There was a point in the not-too-distant memory, when enforcing the follow-on was done as a matter of course. In Australia, if not elsewhere, those days have finished. If Headingley 1981 was a freak occurance, never to be repeated, several other tests served notice that enforcing the follow-on was not always desirable.
After looking at Australia's recent record in enforcing, or not enforcing the follow-on, I am prepared to make a much stronger statement: unless there is insufficient time remaining to force a result, enforcing the follow-on is never worthwhile.
"Insufficient time" is an interesting problem. If rain is expected, and in England, one may reasonably always expect it, then enforcement may be necessary no matter what day it is. In other circumstances, it is worth considering what has happened when Australia has or hasn't enforced the follow-on.

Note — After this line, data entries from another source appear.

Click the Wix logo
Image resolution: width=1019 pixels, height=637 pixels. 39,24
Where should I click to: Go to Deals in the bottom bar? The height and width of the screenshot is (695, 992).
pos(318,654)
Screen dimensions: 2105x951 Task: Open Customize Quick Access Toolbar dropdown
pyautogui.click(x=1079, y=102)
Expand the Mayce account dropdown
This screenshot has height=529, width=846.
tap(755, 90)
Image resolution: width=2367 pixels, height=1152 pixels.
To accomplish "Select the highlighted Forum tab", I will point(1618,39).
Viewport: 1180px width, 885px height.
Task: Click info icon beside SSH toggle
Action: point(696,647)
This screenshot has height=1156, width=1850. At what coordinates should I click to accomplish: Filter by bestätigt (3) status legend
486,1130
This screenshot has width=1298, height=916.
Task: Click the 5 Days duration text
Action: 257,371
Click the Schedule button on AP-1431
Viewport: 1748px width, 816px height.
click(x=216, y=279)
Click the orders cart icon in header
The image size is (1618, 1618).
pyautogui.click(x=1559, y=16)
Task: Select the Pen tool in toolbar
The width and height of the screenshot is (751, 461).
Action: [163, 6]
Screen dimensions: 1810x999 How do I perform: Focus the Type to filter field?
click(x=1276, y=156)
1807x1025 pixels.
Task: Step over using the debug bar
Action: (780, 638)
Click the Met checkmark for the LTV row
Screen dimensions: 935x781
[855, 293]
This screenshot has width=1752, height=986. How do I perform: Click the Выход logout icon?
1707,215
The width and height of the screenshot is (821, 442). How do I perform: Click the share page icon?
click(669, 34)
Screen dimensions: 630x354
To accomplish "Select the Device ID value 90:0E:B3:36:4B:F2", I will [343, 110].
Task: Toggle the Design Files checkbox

As Gideon Haigh showed, the catalyst for a change in thinking came first from Mark Taylor, having spent 152 overs in the Rawalpindi heat only two games into his captaincy, he declined enforcement in the first Ashes test in 1994-95. The former was drawn, but such a result is not common - the loss to India in Calcutta in 2001 was the only other non-victory - and over-coming the 200+ run deficit of a follow-on is near impossible. Yet, despite the problem of having to set a target, non-enforcement has not resulted in a single loss or draw in the eight instances since 1993-94.
The record, therefore, stands like this:
Non enforcement Wins: 8 Draws: 0 Losses: 0
Enforcement Wins: 9 Draws: 1 Losses: 1
Four of the nine victories when enforcing the follow-on were by an innings. The others victories had mostly small chases (the largest being 107), yet the prospect of a chase in the fourth innings looms in over 50 percent of instances. Even if Australia didn't have a long standing propensity to collapse chasing small targets, giving the opposition that chance can be dangerous. While much is said about the value of winning the toss and batting, it is worth remembering that it is the fourth innings, not the second (which is arguably better than the first), that presents the greatest difficulties for batsmen. Not enforcing the follow-on gives you the best of the batting and bowling conditions.
How much better?
Well, the average total for teams following on is 337 off 109 overs. The average for teams batting fourth is 235 off 81 overs. Because pitches vary, it is worth normalising those figures to the opposition's first innings. On average, teams following on score 104 runs more than they did in their first innings, off an extra 31 overs; teams batting fourth, on average, score just 26 runs more, off 2 less overs.
There is a lot of variation in these averages, teams have been rolled cheaply while following on, but more often than not they bat better than previously, and quite often that is much much better - in 7 of those 11 instances, the following on team batted for more than 110 overs, in the other 8, just once.
This puts the lie to the assertion of Mike Selvey and others, that Ponting somehow ceded England an advantage by not making them bat again. While England did well in their second dig, this was an anomalously good performance for a team batting fourth. Nor is it possible to predict how England would have performed had they been asked to follow-on. But one thing is clear from past history. If there are more than 4 1/2 sessions to play, enforcing the follow-on is a mugs game. On average, it results in your bowlers bowling for longer, when they are still tired from the first innings; it means the possibility of a having to chase runs on the final day is more than likely; and, if the large variations in scores made are any indication, allows control of the game to slip away,
There has been an unhealthy focus on psychology in the lead-up to the Ashes, and in the media coverage following the first test. Cricket may be a mentally challenging game, but ultimately, any advantage or otherwise doesn't exist until the scoreboard ticks over. There is a lot of cricket to go yet.